2020 Fiscal Year Research-status Report
CCUのための高温CO2吸収材の実用化に関する研究
Project/Area Number |
19K05679
|
Research Institution | Waseda University |
Principal Investigator |
中垣 隆雄 早稲田大学, 理工学術院, 教授 (30454127)
|
Project Period (FY) |
2019-04-01 – 2022-03-31
|
Keywords | カーボンリサイクル / 吸収速度 / ハニカム / 多孔質体 |
Outline of Annual Research Achievements |
今年度は国内でのCO2排出量の10%以上を占める製鉄所への適用を想定しシステムレベルで排出削減量について検討した.反応器は温度スイングが可能な2塔切り替え方式とし,高炉の炉頂ガスの燃焼ガスからCO2を分離して,その燃焼熱を再生塔の熱源として利用するシステムとした.温度スイングに伴う反応器の顕熱とCO2放出時のリチウムシリケート(Li4SiO4,LS)の吸熱を考慮すると最大で燃焼ガスの30%まで分離回収であることがわかった. リアクターレベルではこれまでの研究で球形,円筒ペレット形,ストロー形LSの充填層についてCO2吸収挙動の実験的取得と数値計算による模擬がなされているため,令和2年度はハニカム形LSについてCO2吸収・放出挙動を模擬可能な数値計算モデルを構築した.具体的には周期境界として切り出したハニカム中の単チャンネルを解析対象として,2次元モデルを作成した.支配方程式は化学種・質量・エネルギーの各保存式とし,生成/消滅項に化学反応速度を連成した.化学反応速度は一般的なアレニウス型の平衡反応式とした.また,式中の頻度因子と活性化エネルギーは令和1年度にTG-DTAでの吸収・放出試験に数値計算をフィッティングし決定した値を使用した.マテリアルレベルでは令和1年度にLSの吸収・放出を繰り返した際に高い吸収容量を持続するような初期空隙率と造孔剤の添加量を数値計算によって決定し,TG-DTAで円筒ペレット形LSの性能向上を確認した.今年度はLSをより大きな構造体であるハニカムに成形すべく,ストロー形LSを研究室で内製したことろ,円筒ペレット形と同様な吸収挙動であった.
|
Current Status of Research Progress |
Current Status of Research Progress
3: Progress in research has been slightly delayed.
Reason
本研究は650℃での試験を伴うが,昇温・安定に4時間かかり,それから2~3時間の本試験,クーリングとシャットダウンに1時間ほどかかるため,共通実験室の開放状態によって試験実施の可否が決まる。

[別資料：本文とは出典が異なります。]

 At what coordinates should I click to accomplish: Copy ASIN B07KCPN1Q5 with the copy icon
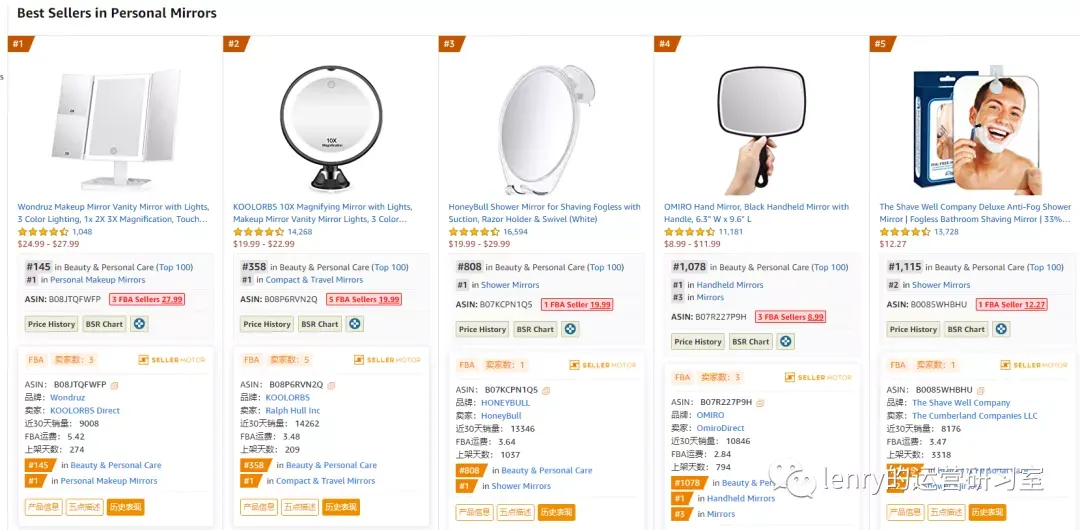click(546, 390)
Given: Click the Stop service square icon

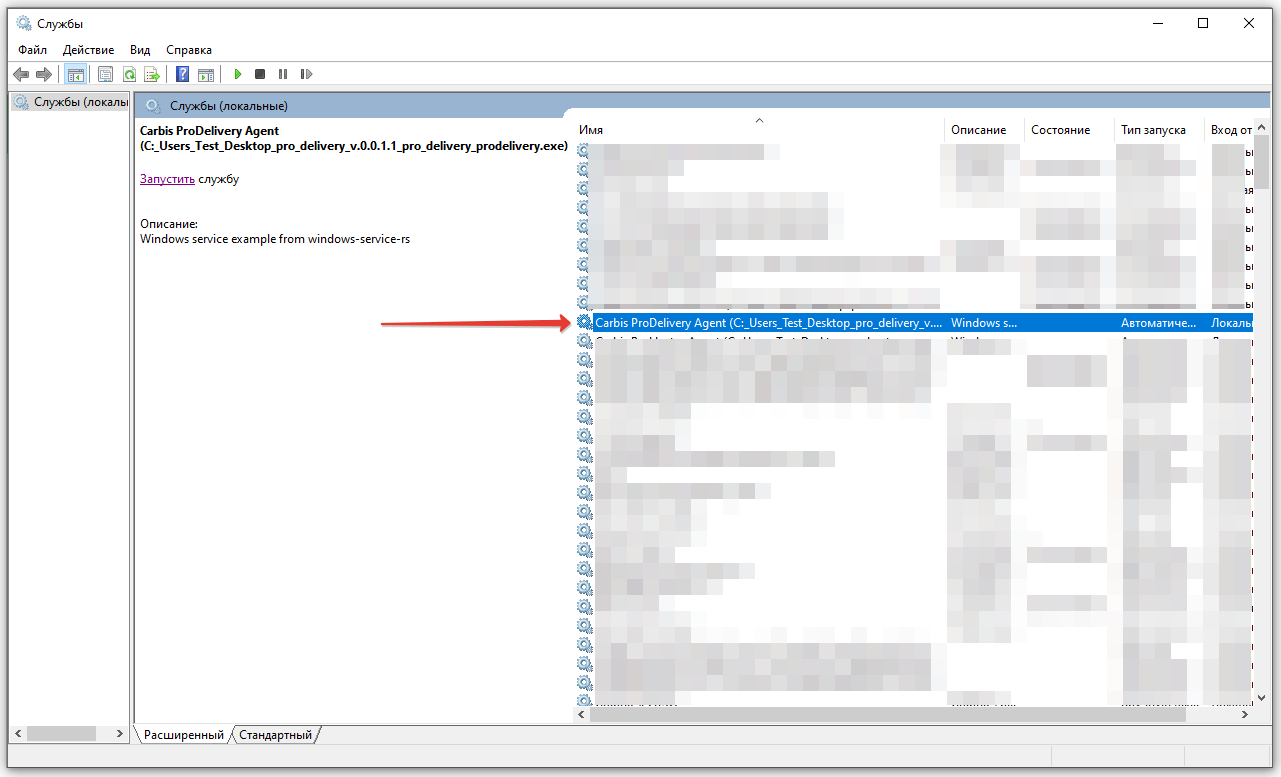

昨年度,新型コロナウイルスの影響で,上記試験のための入室が制限され,特に上半期は何もできなかった。そのため,シミュレーション研究を中心に実施したが,ハニカム構造の成形体の製作と実験的検証は2021年度に持ち越さざるを得なかった。
|
Strategy for Future Research Activity |
(1)数値計算によるハニカム形状設計と製作 昨年度に構築した数値計算モデルを用いてハニカムの幾何形状をパラメータとして数値計算を実施し,要求性能を満足する形状を決定した.今後,決定した形状のハニカム形LSを外注する. (2)実験による性能評価と実機の性能予測 外注したハニカム形LSのCO2吸収・放出の非定常的かつ定量的な挙動を実験的に評価すると共に,前述の数値計算モデルの妥当性を確認する.実験と計算に差異がある場合には計算モデルを修正した後,実機スケールでの性能を予測する.吸収放出の繰り返しによる容量劣化がほとんどないレシピは既に確立済みであり,粉砕,湿式混合,ハニカム成形,焼成のプロセスごとに外注製作する準備を進めており,最終年度に遅れを挽回できると見込んでいる. (3)Aspen Plusによるプロセス評価 構築した計算モデルによって実機相当にスケールアップしたハニカム形LSの挙動をモデル化し,単位操作としてAspen Plusに組み込む.システム解析によって炭素循環製鉄によるCO2排出削減量を評価する.
|
Causes of Carryover |
高温試験研究のため,8時間ほどの連続した時間確保が必要である。共通実験室の開放状態によって実験可否が決まり,昨年度は新型コロナの影響で入構・入室が制限され,ハニカム成形体の試験の実施ができなかった。なお,シミュレーション研究については2021年度の内容を一部前倒しで実施済み。